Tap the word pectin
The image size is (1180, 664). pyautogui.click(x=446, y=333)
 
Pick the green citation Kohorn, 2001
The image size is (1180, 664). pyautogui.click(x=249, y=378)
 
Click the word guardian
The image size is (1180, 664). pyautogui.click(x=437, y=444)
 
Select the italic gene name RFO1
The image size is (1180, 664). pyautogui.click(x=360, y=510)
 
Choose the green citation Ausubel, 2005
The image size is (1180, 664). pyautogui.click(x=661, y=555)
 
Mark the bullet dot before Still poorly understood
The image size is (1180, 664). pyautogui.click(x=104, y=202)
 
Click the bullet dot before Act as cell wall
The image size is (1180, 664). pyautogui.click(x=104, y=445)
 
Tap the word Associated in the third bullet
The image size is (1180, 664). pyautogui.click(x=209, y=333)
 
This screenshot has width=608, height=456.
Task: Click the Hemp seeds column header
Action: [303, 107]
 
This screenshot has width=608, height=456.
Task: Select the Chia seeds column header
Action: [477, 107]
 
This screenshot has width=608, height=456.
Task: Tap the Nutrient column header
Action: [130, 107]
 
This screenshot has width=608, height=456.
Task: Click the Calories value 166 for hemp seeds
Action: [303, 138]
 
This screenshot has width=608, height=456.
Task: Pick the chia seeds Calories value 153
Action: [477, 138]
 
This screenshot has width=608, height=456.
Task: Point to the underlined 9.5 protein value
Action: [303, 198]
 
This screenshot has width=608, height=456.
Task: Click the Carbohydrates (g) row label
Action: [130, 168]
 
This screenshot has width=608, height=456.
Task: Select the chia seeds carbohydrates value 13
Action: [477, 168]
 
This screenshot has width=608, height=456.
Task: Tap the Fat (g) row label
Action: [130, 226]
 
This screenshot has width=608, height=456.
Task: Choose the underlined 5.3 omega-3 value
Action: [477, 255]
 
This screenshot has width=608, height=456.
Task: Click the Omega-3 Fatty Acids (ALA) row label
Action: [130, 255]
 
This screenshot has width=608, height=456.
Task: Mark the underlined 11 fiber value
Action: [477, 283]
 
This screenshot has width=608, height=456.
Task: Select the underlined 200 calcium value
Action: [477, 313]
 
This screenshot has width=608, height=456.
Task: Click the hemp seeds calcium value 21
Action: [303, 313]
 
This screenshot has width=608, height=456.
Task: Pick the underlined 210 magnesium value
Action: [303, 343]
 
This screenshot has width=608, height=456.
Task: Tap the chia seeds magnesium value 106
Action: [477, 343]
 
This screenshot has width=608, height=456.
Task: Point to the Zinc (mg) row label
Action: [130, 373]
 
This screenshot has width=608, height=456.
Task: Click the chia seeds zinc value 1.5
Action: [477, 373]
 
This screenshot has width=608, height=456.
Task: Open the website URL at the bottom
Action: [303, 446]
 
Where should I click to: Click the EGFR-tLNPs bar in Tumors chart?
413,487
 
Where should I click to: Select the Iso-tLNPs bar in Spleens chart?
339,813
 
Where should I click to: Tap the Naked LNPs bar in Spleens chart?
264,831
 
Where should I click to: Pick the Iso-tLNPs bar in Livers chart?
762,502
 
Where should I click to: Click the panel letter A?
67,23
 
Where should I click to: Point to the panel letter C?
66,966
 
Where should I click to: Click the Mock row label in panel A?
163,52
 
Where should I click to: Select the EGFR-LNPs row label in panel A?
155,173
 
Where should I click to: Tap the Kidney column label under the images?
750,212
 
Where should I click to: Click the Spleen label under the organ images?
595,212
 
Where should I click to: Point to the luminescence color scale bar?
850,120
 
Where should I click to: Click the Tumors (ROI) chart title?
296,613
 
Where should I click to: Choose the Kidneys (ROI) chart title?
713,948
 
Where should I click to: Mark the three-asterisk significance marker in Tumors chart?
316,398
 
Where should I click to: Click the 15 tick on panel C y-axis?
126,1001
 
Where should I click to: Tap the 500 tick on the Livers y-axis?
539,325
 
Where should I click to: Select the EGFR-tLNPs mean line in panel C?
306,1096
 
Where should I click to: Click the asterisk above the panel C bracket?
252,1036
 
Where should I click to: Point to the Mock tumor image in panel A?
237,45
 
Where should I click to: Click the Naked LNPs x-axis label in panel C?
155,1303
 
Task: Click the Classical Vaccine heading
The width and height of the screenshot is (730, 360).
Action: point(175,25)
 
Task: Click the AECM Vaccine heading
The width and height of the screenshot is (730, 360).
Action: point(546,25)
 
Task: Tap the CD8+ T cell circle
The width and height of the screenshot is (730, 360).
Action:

==========

## [BRIEF]
Give the records again, complete and exact.

## [EXERCISE SOLUTION]
Tap the word pectin
The image size is (1180, 664). pyautogui.click(x=446, y=333)
 
Pick the green citation Kohorn, 2001
The image size is (1180, 664). pyautogui.click(x=249, y=378)
 
Click the word guardian
The image size is (1180, 664). pyautogui.click(x=437, y=444)
 
Select the italic gene name RFO1
The image size is (1180, 664). pyautogui.click(x=360, y=510)
 
Choose the green citation Ausubel, 2005
The image size is (1180, 664). pyautogui.click(x=661, y=555)
 
Mark the bullet dot before Still poorly understood
The image size is (1180, 664). pyautogui.click(x=104, y=202)
 
Click the bullet dot before Act as cell wall
The image size is (1180, 664). pyautogui.click(x=104, y=445)
 
Tap the word Associated in the third bullet
The image size is (1180, 664). pyautogui.click(x=209, y=333)
 
This screenshot has width=608, height=456.
Task: Click the Hemp seeds column header
Action: [303, 107]
 
This screenshot has width=608, height=456.
Task: Select the Chia seeds column header
Action: [477, 107]
 
This screenshot has width=608, height=456.
Task: Tap the Nutrient column header
Action: [130, 107]
 
This screenshot has width=608, height=456.
Task: Click the Calories value 166 for hemp seeds
Action: [303, 138]
 
This screenshot has width=608, height=456.
Task: Pick the chia seeds Calories value 153
Action: [477, 138]
 
This screenshot has width=608, height=456.
Task: Point to the underlined 9.5 protein value
Action: [303, 198]
 
This screenshot has width=608, height=456.
Task: Click the Carbohydrates (g) row label
Action: [130, 168]
 
This screenshot has width=608, height=456.
Task: Select the chia seeds carbohydrates value 13
Action: [477, 168]
 
This screenshot has width=608, height=456.
Task: Tap the Fat (g) row label
Action: [130, 226]
 
This screenshot has width=608, height=456.
Task: Choose the underlined 5.3 omega-3 value
Action: [477, 255]
 
This screenshot has width=608, height=456.
Task: Click the Omega-3 Fatty Acids (ALA) row label
Action: [130, 255]
 
This screenshot has width=608, height=456.
Task: Mark the underlined 11 fiber value
Action: [477, 283]
 
This screenshot has width=608, height=456.
Task: Select the underlined 200 calcium value
Action: [477, 313]
 
This screenshot has width=608, height=456.
Task: Click the hemp seeds calcium value 21
Action: [303, 313]
 
This screenshot has width=608, height=456.
Task: Pick the underlined 210 magnesium value
Action: [303, 343]
 
This screenshot has width=608, height=456.
Task: Tap the chia seeds magnesium value 106
Action: [477, 343]
 
This screenshot has width=608, height=456.
Task: Point to the Zinc (mg) row label
Action: [130, 373]
 
This screenshot has width=608, height=456.
Task: Click the chia seeds zinc value 1.5
Action: [477, 373]
 
This screenshot has width=608, height=456.
Task: Open the website URL at the bottom
Action: [303, 446]
 
Where should I click to: Click the EGFR-tLNPs bar in Tumors chart?
413,487
 
Where should I click to: Select the Iso-tLNPs bar in Spleens chart?
339,813
 
Where should I click to: Tap the Naked LNPs bar in Spleens chart?
264,831
 
Where should I click to: Pick the Iso-tLNPs bar in Livers chart?
762,502
 
Where should I click to: Click the panel letter A?
67,23
 
Where should I click to: Point to the panel letter C?
66,966
 
Where should I click to: Click the Mock row label in panel A?
163,52
 
Where should I click to: Select the EGFR-LNPs row label in panel A?
155,173
 
Where should I click to: Tap the Kidney column label under the images?
750,212
 
Where should I click to: Click the Spleen label under the organ images?
595,212
 
Where should I click to: Point to the luminescence color scale bar?
850,120
 
Where should I click to: Click the Tumors (ROI) chart title?
296,613
 
Where should I click to: Choose the Kidneys (ROI) chart title?
713,948
 
Where should I click to: Mark the three-asterisk significance marker in Tumors chart?
316,398
 
Where should I click to: Click the 15 tick on panel C y-axis?
126,1001
 
Where should I click to: Tap the 500 tick on the Livers y-axis?
539,325
 
Where should I click to: Select the EGFR-tLNPs mean line in panel C?
306,1096
 
Where should I click to: Click the asterisk above the panel C bracket?
252,1036
 
Where should I click to: Point to the Mock tumor image in panel A?
237,45
 
Where should I click to: Click the Naked LNPs x-axis label in panel C?
155,1303
 
Task: Click the Classical Vaccine heading
The width and height of the screenshot is (730, 360).
Action: point(175,25)
 
Task: Click the AECM Vaccine heading
The width and height of the screenshot is (730, 360).
Action: point(546,25)
 
Task: Tap the CD8+ T cell circle
The width and height of the screenshot is (730, 360).
Action:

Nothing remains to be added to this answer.